_Set problem:_ In the mailing-list post below, list every header field label in the block that begins with "-----Original Message-----".
### Source
Skip to main content.
home | support | download

Back to List Archive

RE: Re: Document properties - code sample

From: Rainer Scherg <Rainer.Scherg(at)not-real.rexroth.de>
Date: Wed Sep 08 1999 - 11:27:22 GMT
Mhh, IMO a standard-ASCII index file is not possible - e.g. you have
to store special characters (e.g. german umlauts) from TITLE-tags...

This means you have to take care about converting these special
characters or use a standard characterset like ISO xxxx.

Also our 200 MB index file for our IntraNet server might grow to
much.

Would would make sense is IMO a tool to import or export index files...

-- rainer



-----Original Message-----
From:	Einar Indridason
Sent:	Wednesday, September 08, 1999 1:01 PM
To:	Multiple recipients of list
Subject:	[SWISH-E] Re:  Document properties - code sample

> The index file is packed to be as small as possible, presumably to 
handler
> larger number of documents with smaller files and to get some kind of
> performance advantage. I'm not sure that it has much of an effect of
> performance but I could imagine it since read-ahead caching comes into
> play. That has to balanced with the extra CPU work to decompress 
things.
> Hopefully someone did a benchmark on it way back (when?) when the
> compression part was introduced.
######
### Information provided
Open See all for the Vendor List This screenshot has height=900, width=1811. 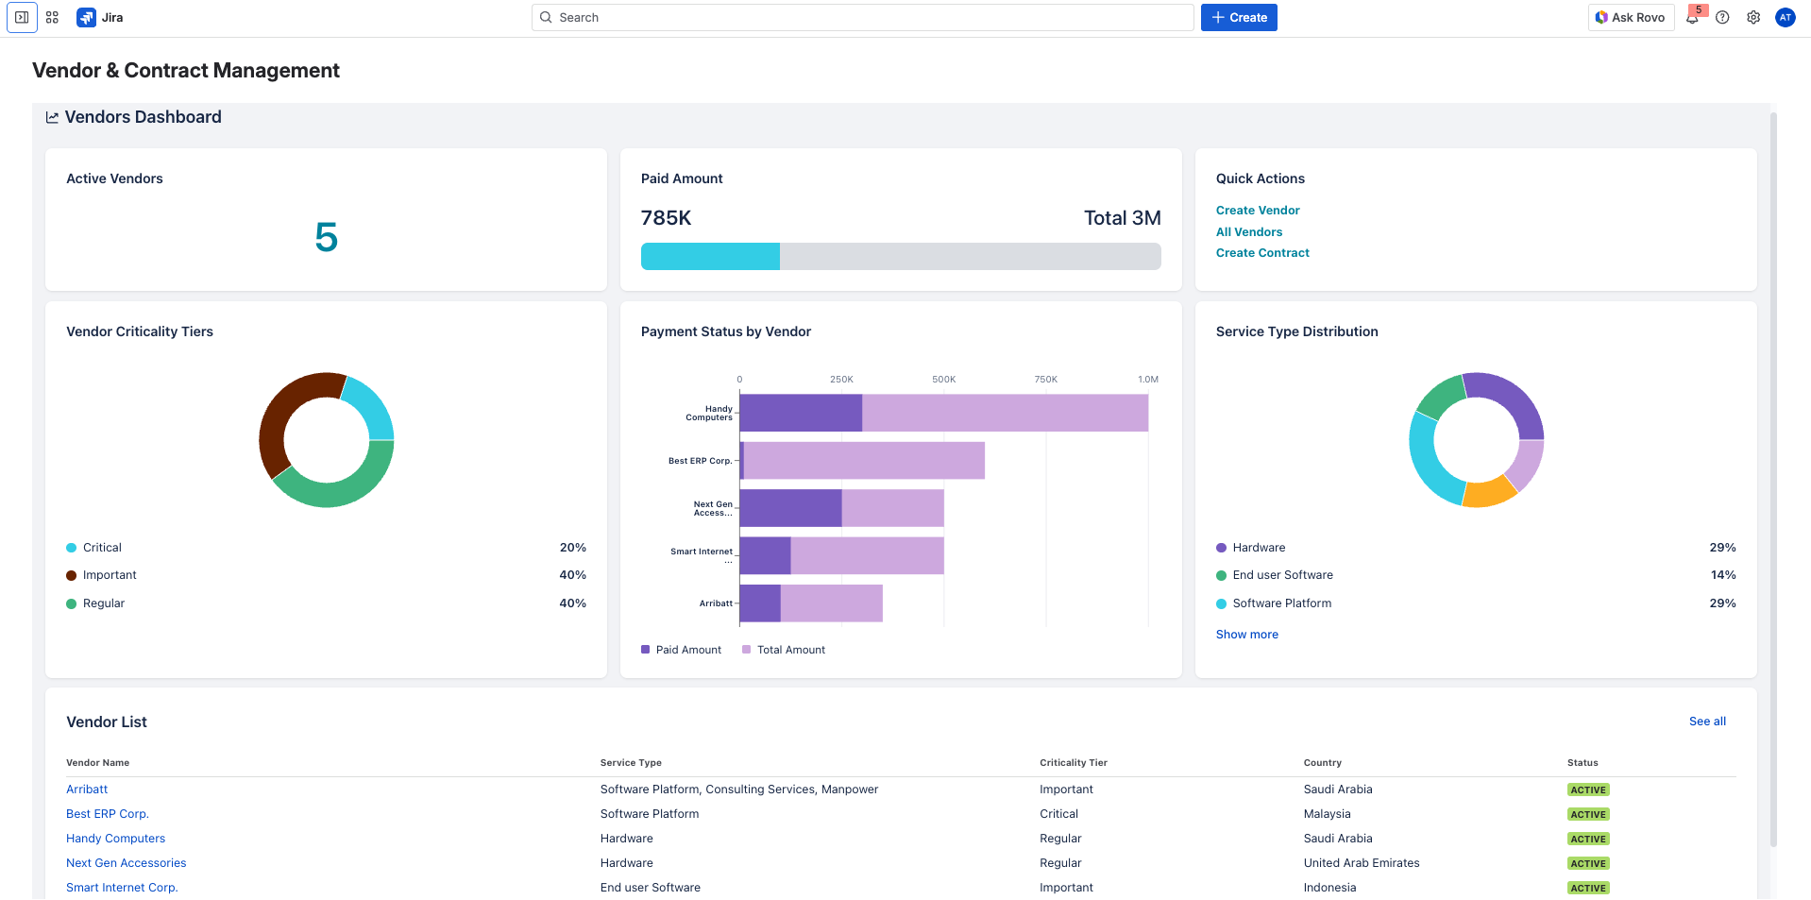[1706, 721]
######
### Information provided
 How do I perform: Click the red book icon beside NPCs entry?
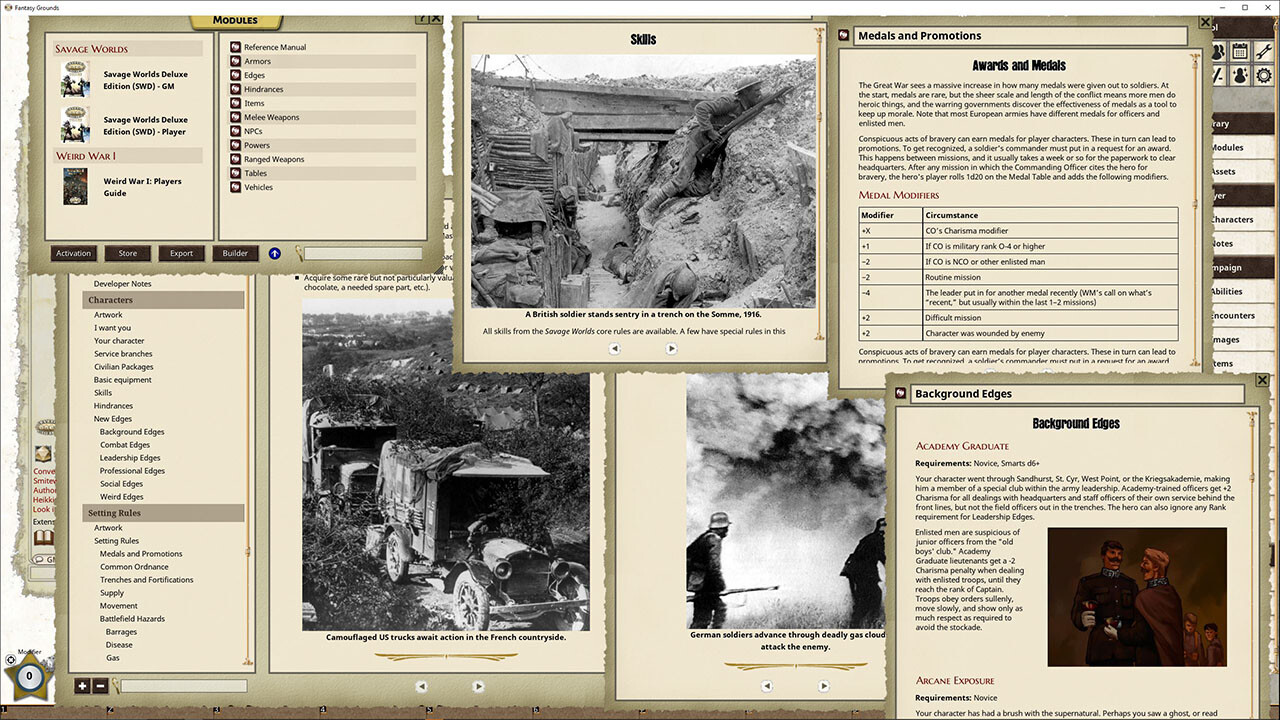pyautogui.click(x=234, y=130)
######
_Full solution:_ From, Sent, To, Subject